Work task: Return the data. Every word must match.

Supplied data:
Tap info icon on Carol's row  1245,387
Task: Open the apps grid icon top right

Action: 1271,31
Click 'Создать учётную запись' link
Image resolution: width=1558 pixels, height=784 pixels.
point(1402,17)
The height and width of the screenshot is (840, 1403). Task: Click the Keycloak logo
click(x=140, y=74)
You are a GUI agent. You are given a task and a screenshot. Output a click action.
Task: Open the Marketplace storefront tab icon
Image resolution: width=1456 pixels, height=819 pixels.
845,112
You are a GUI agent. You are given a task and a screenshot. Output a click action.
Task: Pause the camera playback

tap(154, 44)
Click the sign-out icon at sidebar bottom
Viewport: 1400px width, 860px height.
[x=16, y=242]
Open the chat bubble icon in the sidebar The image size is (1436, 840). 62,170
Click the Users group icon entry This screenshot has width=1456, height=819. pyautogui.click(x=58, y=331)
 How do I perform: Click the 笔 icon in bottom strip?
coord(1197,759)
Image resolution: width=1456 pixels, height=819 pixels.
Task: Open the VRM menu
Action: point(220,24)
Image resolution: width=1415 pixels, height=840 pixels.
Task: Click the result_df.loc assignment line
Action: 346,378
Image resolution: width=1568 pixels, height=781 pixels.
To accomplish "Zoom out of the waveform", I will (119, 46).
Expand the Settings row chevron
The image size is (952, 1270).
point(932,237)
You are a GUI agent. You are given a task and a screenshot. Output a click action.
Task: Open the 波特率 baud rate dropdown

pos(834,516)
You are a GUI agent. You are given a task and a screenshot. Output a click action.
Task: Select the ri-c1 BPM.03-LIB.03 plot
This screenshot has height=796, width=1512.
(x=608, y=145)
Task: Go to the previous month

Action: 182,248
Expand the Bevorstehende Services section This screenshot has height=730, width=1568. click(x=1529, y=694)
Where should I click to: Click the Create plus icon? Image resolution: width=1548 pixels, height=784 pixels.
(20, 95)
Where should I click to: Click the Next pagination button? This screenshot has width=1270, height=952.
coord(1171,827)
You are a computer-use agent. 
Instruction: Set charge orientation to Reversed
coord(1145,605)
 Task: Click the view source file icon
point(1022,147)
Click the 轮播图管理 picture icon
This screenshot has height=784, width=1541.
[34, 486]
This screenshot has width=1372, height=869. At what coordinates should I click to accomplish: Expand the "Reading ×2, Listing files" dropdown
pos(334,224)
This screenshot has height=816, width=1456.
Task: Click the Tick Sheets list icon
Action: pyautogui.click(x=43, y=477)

Answer box:
Tap info icon on Carol's row  1245,387
Task: Open the apps grid icon top right

Action: 1271,31
Click 'Создать учётную запись' link
Image resolution: width=1558 pixels, height=784 pixels.
point(1402,17)
The height and width of the screenshot is (840, 1403). Task: Click the Keycloak logo
click(x=140, y=74)
You are a GUI agent. You are given a task and a screenshot. Output a click action.
Task: Open the Marketplace storefront tab icon
Image resolution: width=1456 pixels, height=819 pixels.
845,112
You are a GUI agent. You are given a task and a screenshot. Output a click action.
Task: Pause the camera playback

tap(154, 44)
Click the sign-out icon at sidebar bottom
Viewport: 1400px width, 860px height.
[x=16, y=242]
Open the chat bubble icon in the sidebar The image size is (1436, 840). 62,170
Click the Users group icon entry This screenshot has width=1456, height=819. pyautogui.click(x=58, y=331)
 How do I perform: Click the 笔 icon in bottom strip?
coord(1197,759)
Image resolution: width=1456 pixels, height=819 pixels.
Task: Open the VRM menu
Action: point(220,24)
Image resolution: width=1415 pixels, height=840 pixels.
Task: Click the result_df.loc assignment line
Action: 346,378
Image resolution: width=1568 pixels, height=781 pixels.
To accomplish "Zoom out of the waveform", I will (119, 46).
Expand the Settings row chevron
The image size is (952, 1270).
point(932,237)
You are a GUI agent. You are given a task and a screenshot. Output a click action.
Task: Open the 波特率 baud rate dropdown

pos(834,516)
You are a GUI agent. You are given a task and a screenshot. Output a click action.
Task: Select the ri-c1 BPM.03-LIB.03 plot
This screenshot has height=796, width=1512.
(x=608, y=145)
Task: Go to the previous month

Action: 182,248
Expand the Bevorstehende Services section This screenshot has height=730, width=1568. click(x=1529, y=694)
Where should I click to: Click the Create plus icon? Image resolution: width=1548 pixels, height=784 pixels.
(20, 95)
Where should I click to: Click the Next pagination button? This screenshot has width=1270, height=952.
coord(1171,827)
You are a computer-use agent. 
Instruction: Set charge orientation to Reversed
coord(1145,605)
 Task: Click the view source file icon
point(1022,147)
Click the 轮播图管理 picture icon
This screenshot has height=784, width=1541.
[34, 486]
This screenshot has width=1372, height=869. At what coordinates should I click to accomplish: Expand the "Reading ×2, Listing files" dropdown
pos(334,224)
This screenshot has height=816, width=1456.
Task: Click the Tick Sheets list icon
Action: pyautogui.click(x=43, y=477)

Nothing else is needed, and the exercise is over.